Порой идея русскости реализуется в создании энциклопедических сводов национальной памяти и ее ключевых категорий – как, к примеру, в книге В. Личутина «Душа неизъяснимая: Размышления о русском народе», созданной по аналогии с «Поэтическими воззрениями славян на природу» Афанасьева. Как и у представителя старшего поколения, В. Распутина, обращенность Личутина к константам национального бытия сказывается в выделении им архетипических величин русской жизни и ментальности – всего того, что позволяет противиться разрушительному ходу времени. К примеру, в главе «В ожидании чуда»: «Близость земли сказывается во всем, она не позволяет вовсе омертветь старинным хоромам, будто в слоистых бревнах до сих пор течет живой родящий сок, и каждая тварь, населяющая жило, в постоянном общении с матерью-землей, точит норы, переходы, наверное, чувствуя ненадежность временного пристанища»>31.
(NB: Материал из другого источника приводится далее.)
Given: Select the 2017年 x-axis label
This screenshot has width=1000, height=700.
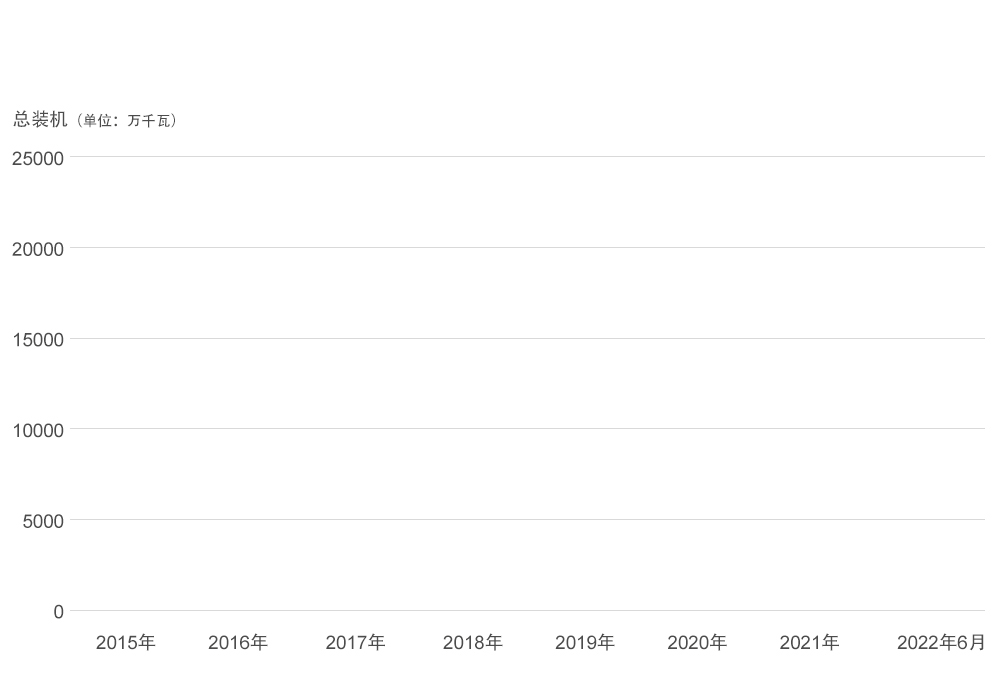Looking at the screenshot, I should tap(355, 643).
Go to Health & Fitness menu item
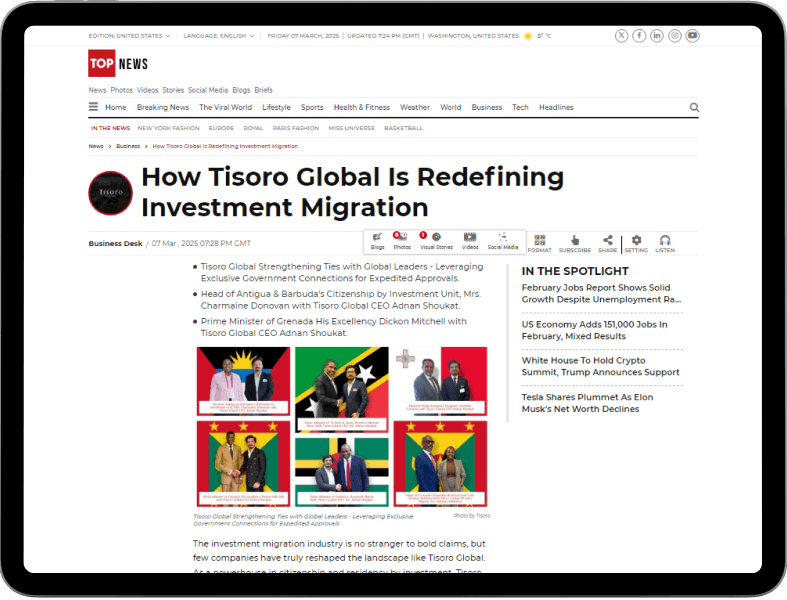This screenshot has width=787, height=600. point(361,108)
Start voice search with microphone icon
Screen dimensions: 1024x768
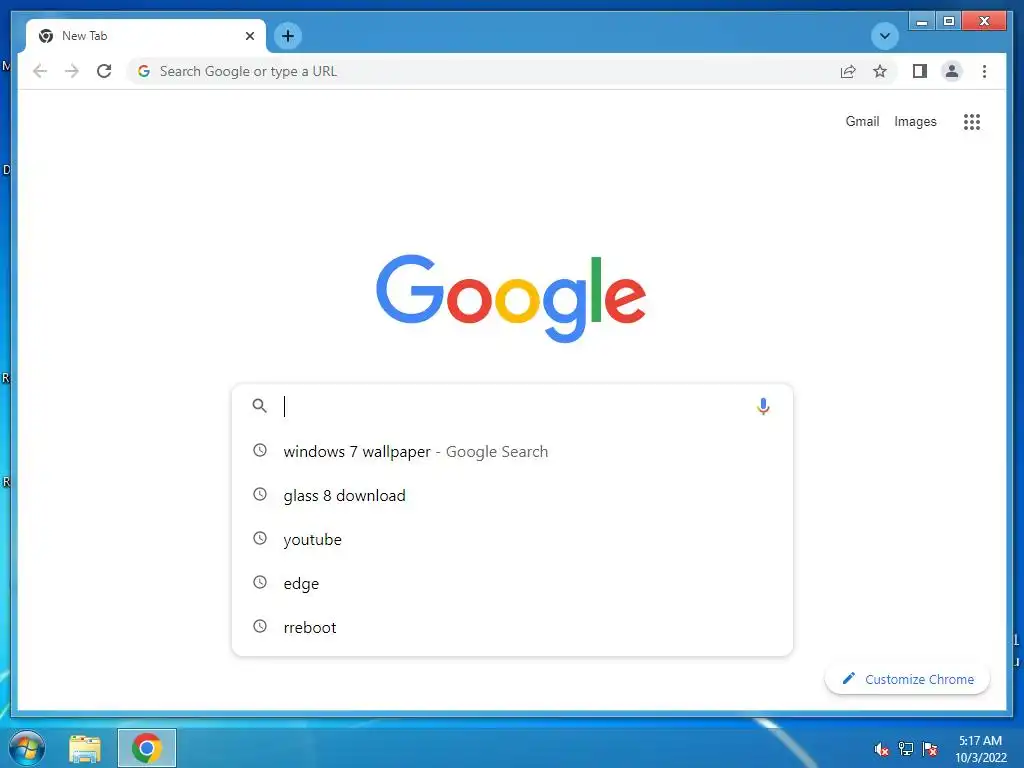pos(763,406)
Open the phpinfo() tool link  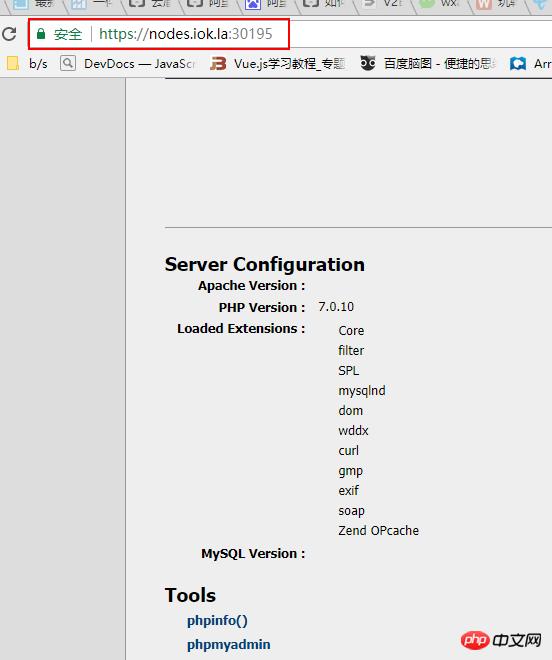[217, 620]
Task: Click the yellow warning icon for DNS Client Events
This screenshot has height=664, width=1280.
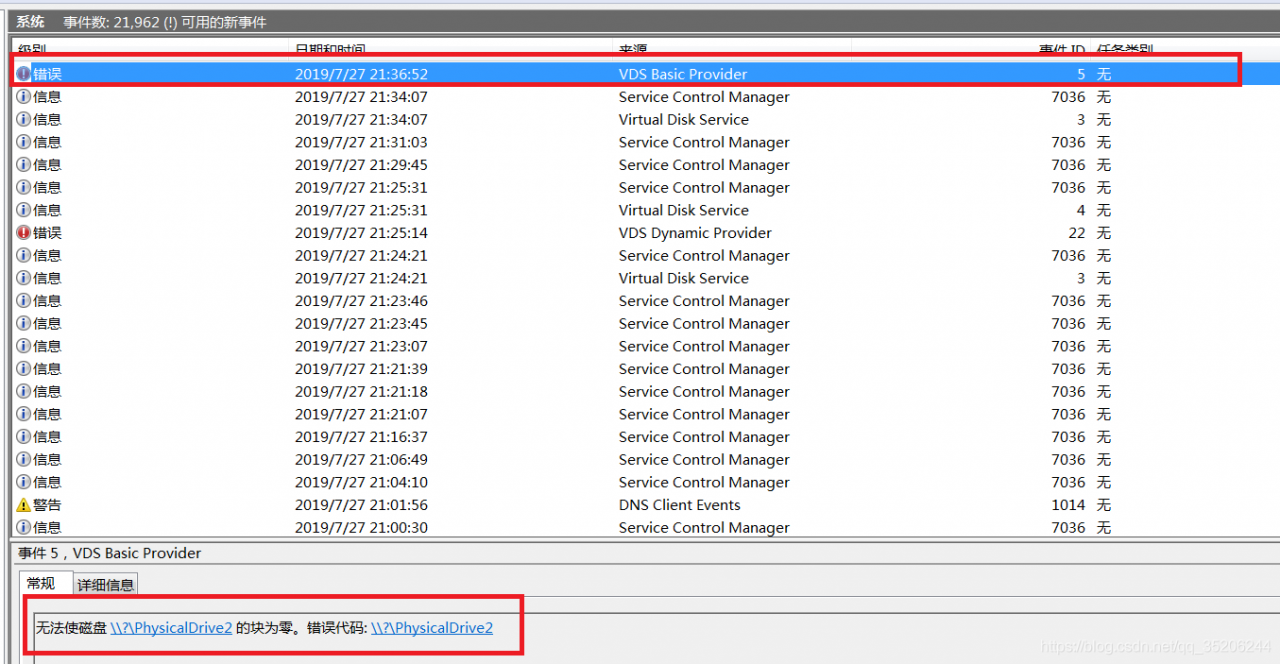Action: point(24,505)
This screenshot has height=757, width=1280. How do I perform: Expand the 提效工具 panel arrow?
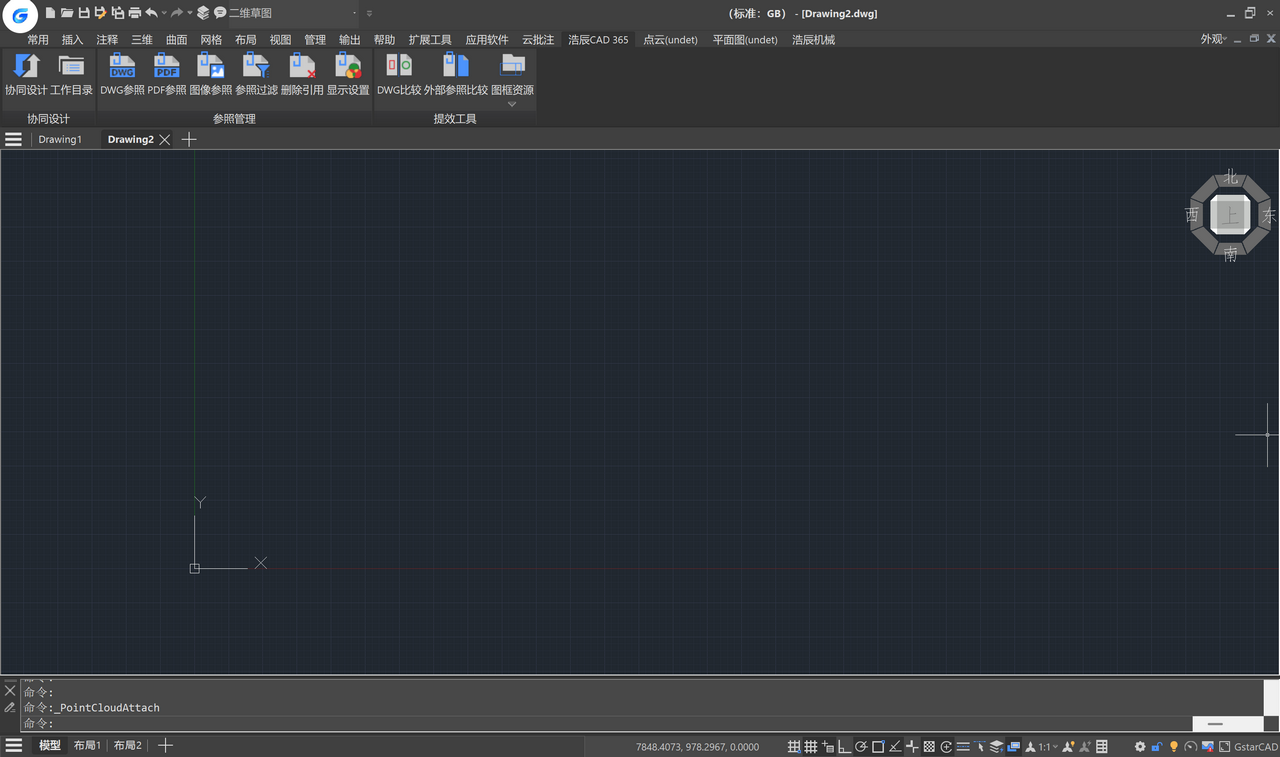(x=512, y=105)
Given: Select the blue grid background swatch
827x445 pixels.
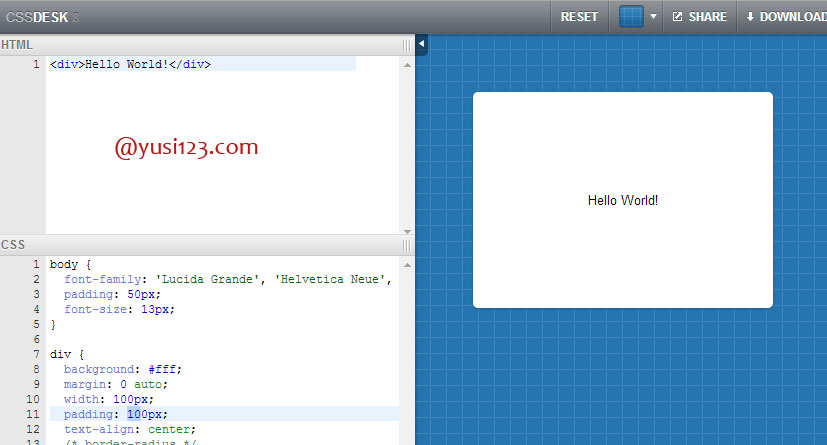Looking at the screenshot, I should pos(631,17).
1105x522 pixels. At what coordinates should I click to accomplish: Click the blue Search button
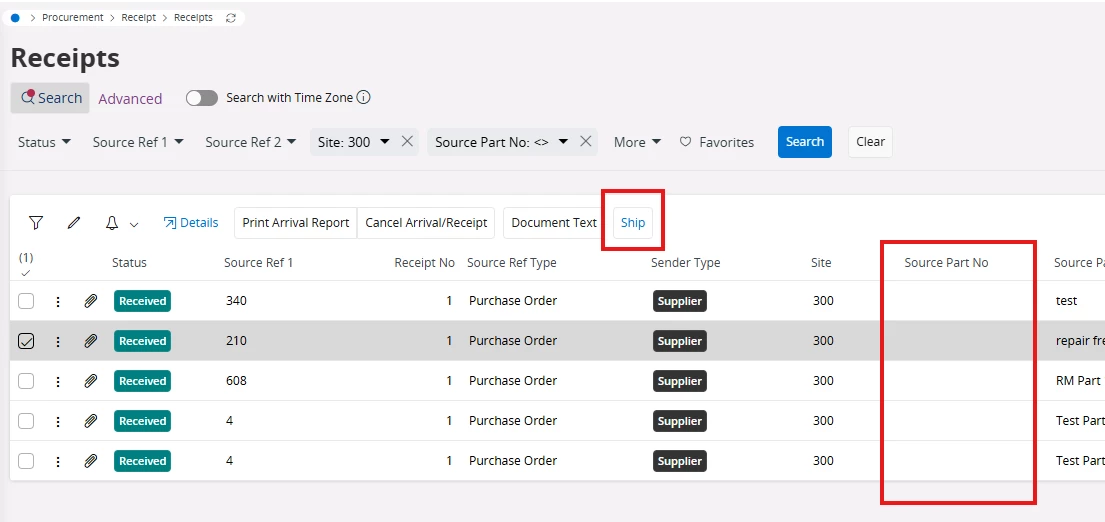click(804, 142)
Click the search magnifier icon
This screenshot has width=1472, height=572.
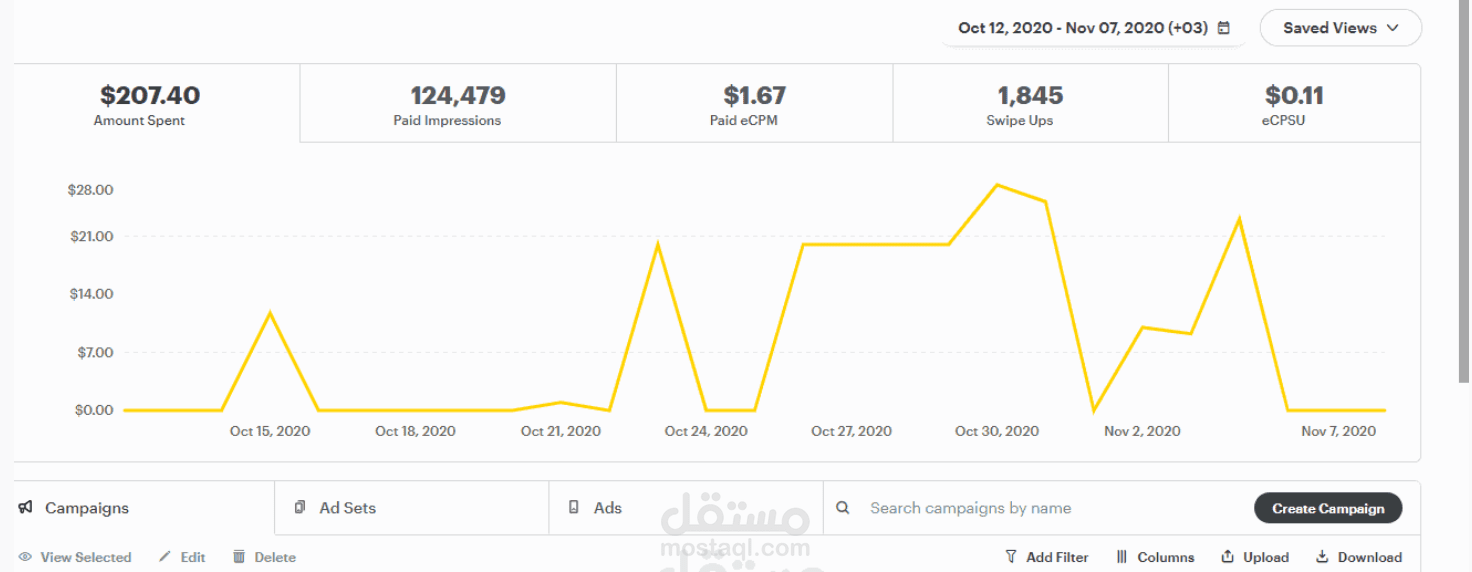tap(843, 508)
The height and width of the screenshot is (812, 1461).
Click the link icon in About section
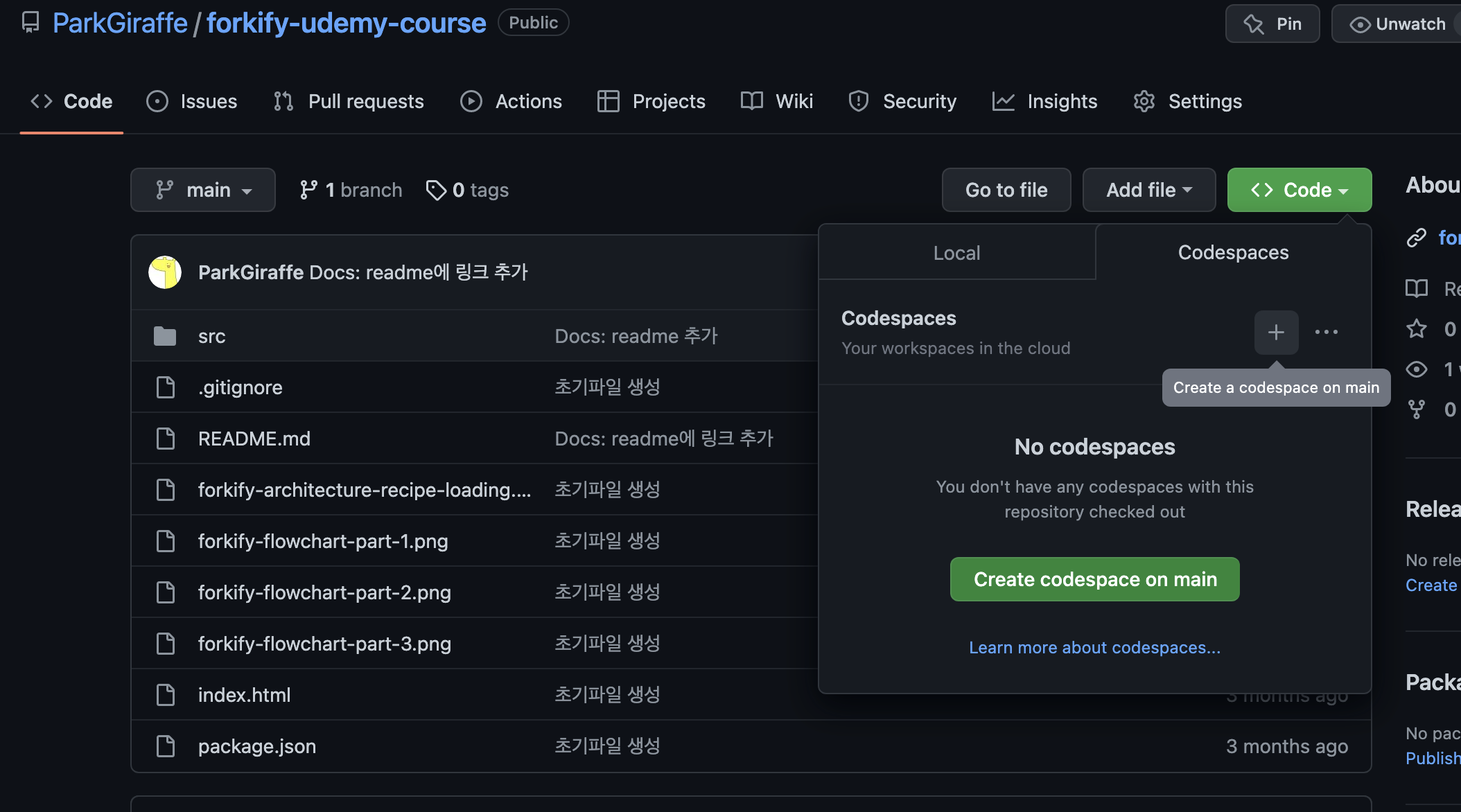click(x=1417, y=238)
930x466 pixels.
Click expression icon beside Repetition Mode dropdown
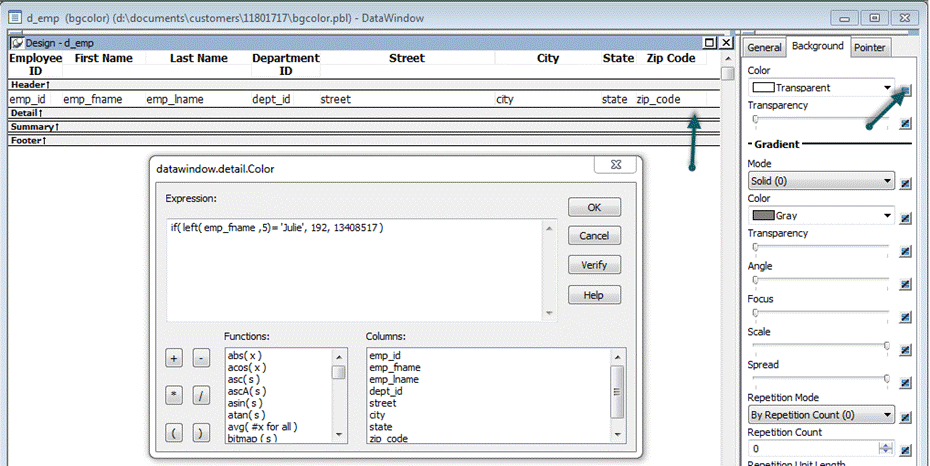click(905, 416)
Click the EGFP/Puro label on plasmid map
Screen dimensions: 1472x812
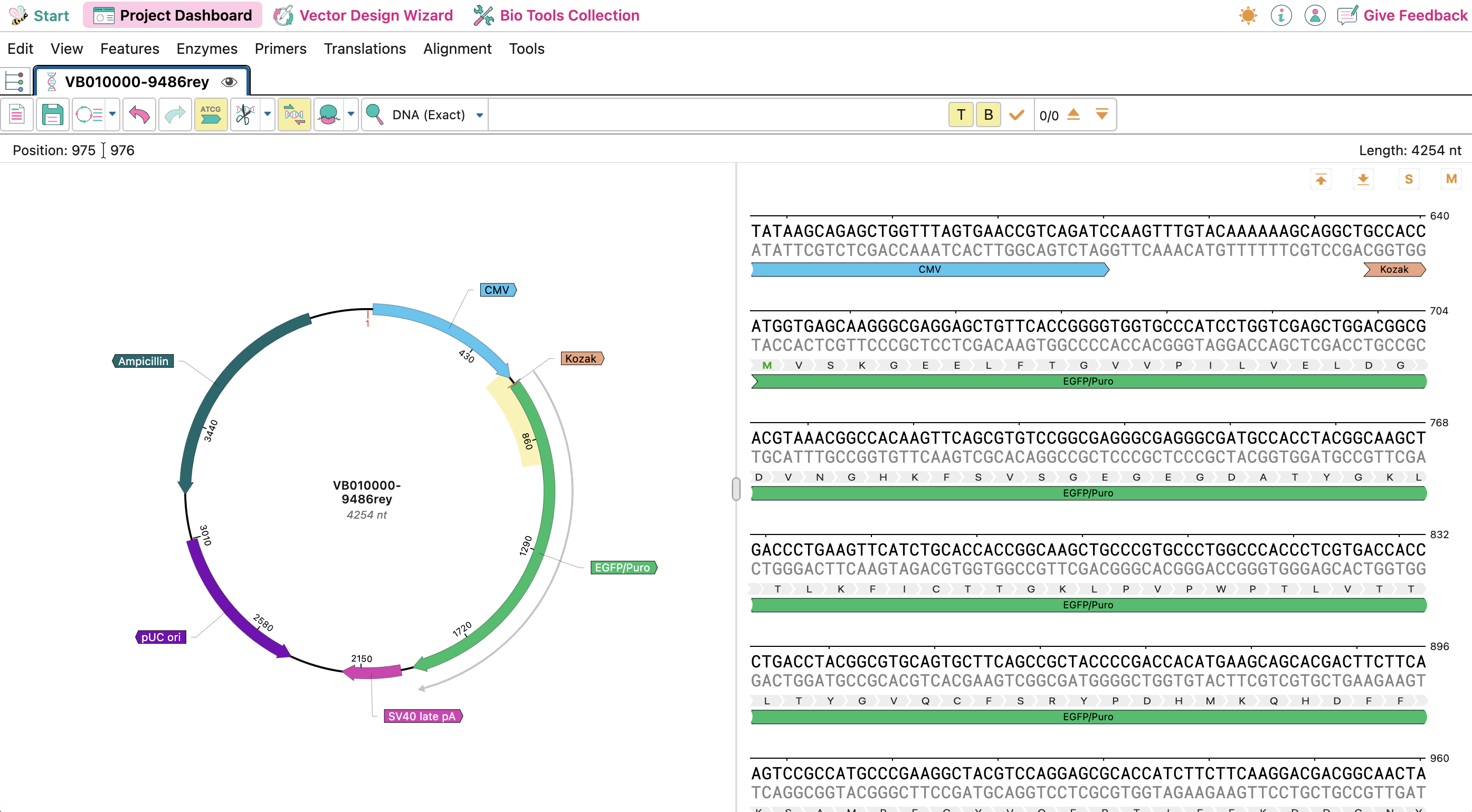(x=622, y=567)
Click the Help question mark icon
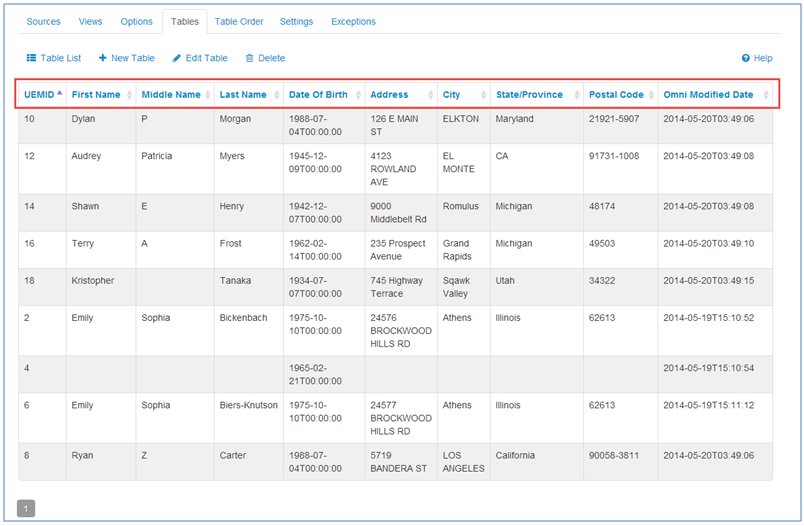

Темпоральные раздумья автора «Души неизъяснимой» обращены к магии живого народного слова, к трансцендентному опыту сопряжения разных времен (вспомним о сельских колдунах: «и вообще они знали все минувшее, настоящее и грядущее»>32), к извечному диалогу веры и (или) безверья, сохранения и (или) разрушения того, что издавна составляло суть и смысл русского бытия. Между тем размышления писателя о русском народе опрокидывают укоренившееся представление об апологетике прошлого в мировоззрении писателей-деревенщиков и их последователей. Несмотря на общий настрой книги, созданной автором – в развитие канонических установок «Прощания с Матерой» и «Последнего срока» – с целью сберечь исчезающие черты национального (сельского, крестьянского) бытия, родового (земледельческого) времени, Личутин, как и поздний Распутин (в «Женском разговоре», «Матери Ивана, дочери Ивана»), все же признает и закономерность течения времени, его обновляющую силу и смысл:

«Время познается не только тем, что приобретаем мы, но и тем, что утрачиваем, с чем безвозвратно расстаемся. И, полноте, станет ли корить нас за эту грусть; она не развращает, не портит нас, не унижает, но, напротив, очищает, высветляет, она заставляет верить в чудо, что оно не кончилось, оно сыщется и вдруг наступит его праздник…»>33

Темпоральность обретает значение ментальной категории, а идея преемственности в общенациональном развитии, связи времен переходит – из сферы зыбкой, «ненадежной» материальности – на уровень духовной неизменности: наследования мировоззренческих образцов, составляющих зерно русскости.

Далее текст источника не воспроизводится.